Windows 8 developers: Silverlight/.NET/XAML are M.I.A., M.I.A., M.I.A.

Steve Ballmer (Der Tommy @ Picasaweb)
By Richi Jennings (@richi) - June 7, 2011.

Microsoft (MSFT) continues to dodge the question of whether its  third-party developers (developers, developers) will be able to use XAML, .NET, and Silverlight. Sure, they can write classic Windows apps, but what about the "modern" or "Jupiter" Windows 8 tiled apps? Tumbleweed, tumbleweed, tumbleweed. In IT Blogwatch, bloggers blog, blog, blog.

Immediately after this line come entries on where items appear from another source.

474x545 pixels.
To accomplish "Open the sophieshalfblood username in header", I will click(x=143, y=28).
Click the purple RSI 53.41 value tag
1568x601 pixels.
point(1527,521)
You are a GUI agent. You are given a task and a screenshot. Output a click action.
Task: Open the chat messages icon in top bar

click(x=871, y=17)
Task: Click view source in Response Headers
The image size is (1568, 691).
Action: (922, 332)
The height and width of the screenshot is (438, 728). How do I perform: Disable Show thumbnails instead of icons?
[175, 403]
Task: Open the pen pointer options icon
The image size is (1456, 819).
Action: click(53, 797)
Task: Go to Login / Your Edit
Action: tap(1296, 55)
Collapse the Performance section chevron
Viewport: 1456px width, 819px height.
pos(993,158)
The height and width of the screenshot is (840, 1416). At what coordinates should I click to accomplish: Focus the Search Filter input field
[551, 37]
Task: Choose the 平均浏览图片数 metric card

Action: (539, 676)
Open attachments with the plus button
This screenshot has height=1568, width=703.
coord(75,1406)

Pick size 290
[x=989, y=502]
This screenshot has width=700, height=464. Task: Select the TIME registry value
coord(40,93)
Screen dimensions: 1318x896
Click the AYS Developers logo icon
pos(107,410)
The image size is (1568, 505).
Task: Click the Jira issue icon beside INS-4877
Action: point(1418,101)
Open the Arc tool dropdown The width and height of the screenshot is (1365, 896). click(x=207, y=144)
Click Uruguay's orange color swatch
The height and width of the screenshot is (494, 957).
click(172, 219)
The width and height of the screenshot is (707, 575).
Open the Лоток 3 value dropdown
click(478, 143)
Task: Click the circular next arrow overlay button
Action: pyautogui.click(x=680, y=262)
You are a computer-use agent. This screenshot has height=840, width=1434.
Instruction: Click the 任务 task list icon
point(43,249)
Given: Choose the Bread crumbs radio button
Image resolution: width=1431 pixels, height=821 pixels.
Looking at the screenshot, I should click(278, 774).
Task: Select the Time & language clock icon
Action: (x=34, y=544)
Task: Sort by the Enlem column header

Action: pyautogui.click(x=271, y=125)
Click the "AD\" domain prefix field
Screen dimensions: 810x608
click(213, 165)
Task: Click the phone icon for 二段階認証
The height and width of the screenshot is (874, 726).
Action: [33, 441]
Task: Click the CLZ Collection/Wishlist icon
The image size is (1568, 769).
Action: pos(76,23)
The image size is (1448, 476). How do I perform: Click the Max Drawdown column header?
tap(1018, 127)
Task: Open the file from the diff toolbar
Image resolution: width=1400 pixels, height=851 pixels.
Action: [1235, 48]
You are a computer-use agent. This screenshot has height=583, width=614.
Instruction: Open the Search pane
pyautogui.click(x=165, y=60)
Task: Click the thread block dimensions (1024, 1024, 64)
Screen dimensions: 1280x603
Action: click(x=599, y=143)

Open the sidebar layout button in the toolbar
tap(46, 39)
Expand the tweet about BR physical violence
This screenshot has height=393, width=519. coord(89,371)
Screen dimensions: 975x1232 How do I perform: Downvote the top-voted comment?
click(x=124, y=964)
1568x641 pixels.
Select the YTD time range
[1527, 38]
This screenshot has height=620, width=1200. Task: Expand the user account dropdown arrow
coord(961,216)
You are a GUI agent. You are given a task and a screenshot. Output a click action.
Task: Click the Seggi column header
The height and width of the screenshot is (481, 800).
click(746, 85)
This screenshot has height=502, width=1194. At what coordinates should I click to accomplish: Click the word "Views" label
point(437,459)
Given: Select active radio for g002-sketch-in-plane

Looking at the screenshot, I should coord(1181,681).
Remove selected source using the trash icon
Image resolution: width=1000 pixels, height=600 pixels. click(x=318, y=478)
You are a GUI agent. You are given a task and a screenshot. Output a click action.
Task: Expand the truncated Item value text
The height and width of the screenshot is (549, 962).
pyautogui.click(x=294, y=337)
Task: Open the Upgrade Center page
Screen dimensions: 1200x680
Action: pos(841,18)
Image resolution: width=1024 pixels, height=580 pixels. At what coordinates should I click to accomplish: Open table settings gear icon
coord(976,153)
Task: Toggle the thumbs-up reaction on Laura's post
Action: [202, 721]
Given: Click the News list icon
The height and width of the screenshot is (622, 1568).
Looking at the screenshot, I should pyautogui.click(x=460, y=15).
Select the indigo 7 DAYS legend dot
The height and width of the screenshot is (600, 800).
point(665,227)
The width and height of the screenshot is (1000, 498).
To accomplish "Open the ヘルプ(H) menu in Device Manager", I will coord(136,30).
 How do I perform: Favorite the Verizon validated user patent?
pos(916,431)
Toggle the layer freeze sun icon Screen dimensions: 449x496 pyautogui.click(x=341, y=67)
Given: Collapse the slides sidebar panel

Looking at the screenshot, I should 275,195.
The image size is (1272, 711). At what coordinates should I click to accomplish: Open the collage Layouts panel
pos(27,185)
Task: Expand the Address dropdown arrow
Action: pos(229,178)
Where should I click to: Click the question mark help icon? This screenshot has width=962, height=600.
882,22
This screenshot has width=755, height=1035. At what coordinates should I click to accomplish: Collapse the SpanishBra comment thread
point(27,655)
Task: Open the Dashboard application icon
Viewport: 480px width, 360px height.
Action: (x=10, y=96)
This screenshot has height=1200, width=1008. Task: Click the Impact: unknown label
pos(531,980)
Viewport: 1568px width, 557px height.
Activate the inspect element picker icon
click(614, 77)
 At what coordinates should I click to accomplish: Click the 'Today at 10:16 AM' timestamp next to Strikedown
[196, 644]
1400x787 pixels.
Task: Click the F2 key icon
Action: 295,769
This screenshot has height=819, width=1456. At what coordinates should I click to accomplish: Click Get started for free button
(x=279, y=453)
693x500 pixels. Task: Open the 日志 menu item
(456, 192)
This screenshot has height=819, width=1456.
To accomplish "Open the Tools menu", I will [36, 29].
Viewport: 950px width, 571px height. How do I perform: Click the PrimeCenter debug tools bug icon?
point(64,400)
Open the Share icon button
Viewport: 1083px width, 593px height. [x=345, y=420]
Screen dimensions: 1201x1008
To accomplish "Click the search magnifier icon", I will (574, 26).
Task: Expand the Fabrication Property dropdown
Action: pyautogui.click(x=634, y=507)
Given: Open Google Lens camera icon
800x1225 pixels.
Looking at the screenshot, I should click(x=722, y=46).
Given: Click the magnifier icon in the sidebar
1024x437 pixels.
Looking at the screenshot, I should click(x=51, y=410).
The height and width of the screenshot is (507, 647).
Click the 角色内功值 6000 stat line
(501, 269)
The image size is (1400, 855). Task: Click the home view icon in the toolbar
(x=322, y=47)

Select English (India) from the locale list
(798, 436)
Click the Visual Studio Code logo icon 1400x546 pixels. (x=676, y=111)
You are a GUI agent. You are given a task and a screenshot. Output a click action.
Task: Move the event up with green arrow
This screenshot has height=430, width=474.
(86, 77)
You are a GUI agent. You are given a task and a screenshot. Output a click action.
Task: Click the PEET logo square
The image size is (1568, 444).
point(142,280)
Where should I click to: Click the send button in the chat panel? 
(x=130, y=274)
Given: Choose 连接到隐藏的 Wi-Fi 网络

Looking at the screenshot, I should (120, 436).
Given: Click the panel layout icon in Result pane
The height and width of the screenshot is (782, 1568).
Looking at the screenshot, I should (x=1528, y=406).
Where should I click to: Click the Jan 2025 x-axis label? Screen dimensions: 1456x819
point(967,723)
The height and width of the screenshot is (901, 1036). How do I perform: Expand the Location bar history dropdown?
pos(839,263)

Your humble blogwatcher curated these bloggy bits for your entertainment. Not to mention: The Matter of the Monster -- new interactive fiction, by Andrew "Zarf" Plotkin...

Joab Jackson reports widespread concern among developers:

Third-party Microsoft Windows developers are expressing frustration over ... a lack of clear direction on how to develop ... for Windows 8. ... In various demonstrations last week, the company said little about ... its other widely used Windows development platforms, Silverlight and .Net.


Julie Larson-Green, Microsoft's corporate vice president of the Windows experience ... showed off a weather application. ... "This application was written in our new development platform, based on HTML5 and JavaScript. ... People can write new applications ... using the things they are already doing on the Internet."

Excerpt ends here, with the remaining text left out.